UK’s AD industry responds to agriculture bill
In a press release, the Anaerobic Digestion & Bioresources Association (ADBA) responded to the new post-Brexit agriculture bill designed to subsidise farmers for producing clean energy.
The bill, introduced on the 12 September, outlines the UK government’s intentions to reward the production of cleaner energy as part of delivering a ‘Green Brexit’.
A government press release details how farmers and land managers will be paid for better air and water quality, improved soil health, higher animal welfare standards, public access to the countryside and measures to reduce flooding.

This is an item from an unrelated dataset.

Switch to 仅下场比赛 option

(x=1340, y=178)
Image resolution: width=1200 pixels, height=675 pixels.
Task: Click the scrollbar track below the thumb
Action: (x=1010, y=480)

There will also be funding available for farmers to collaborate and develop relevant research projects that they want and need, whether that be on soil health or sustainable livestock farming.
“AD [anaerobic digestion] is a vital tool that can support farmers to do exactly this by allowing them to diversify their income, treat their wastes, restore their depleted soils, and generate on-site renewable heat and power,” said ADBA chief executive Charlotte Morton.
“There are currently over 330 on-farm AD plants providing these benefits across the UK, but we estimate that there is the potential for this number to increase at least ten-fold, particularly given that only two out of the 90 million tonnes of farm wastes produced in the UK are currently recycled through AD.”
AD has become a trending topic among both critics and supporters in Europe. Earlier this month, Bioenergy Insight reported on the Irish Green Party’s concerns that AD could affect the distribution of resources in the agricultural sector.
“It’s therefore essential for the government to provide, as part of its proposed bill, clear and meaningful incentives for farmers to introduce AD into their farming operations and for the use of digestate-derived biofertiliser, which can restore nutrients and carbon to soil and reduce the need for chemical-derived fertilisers.”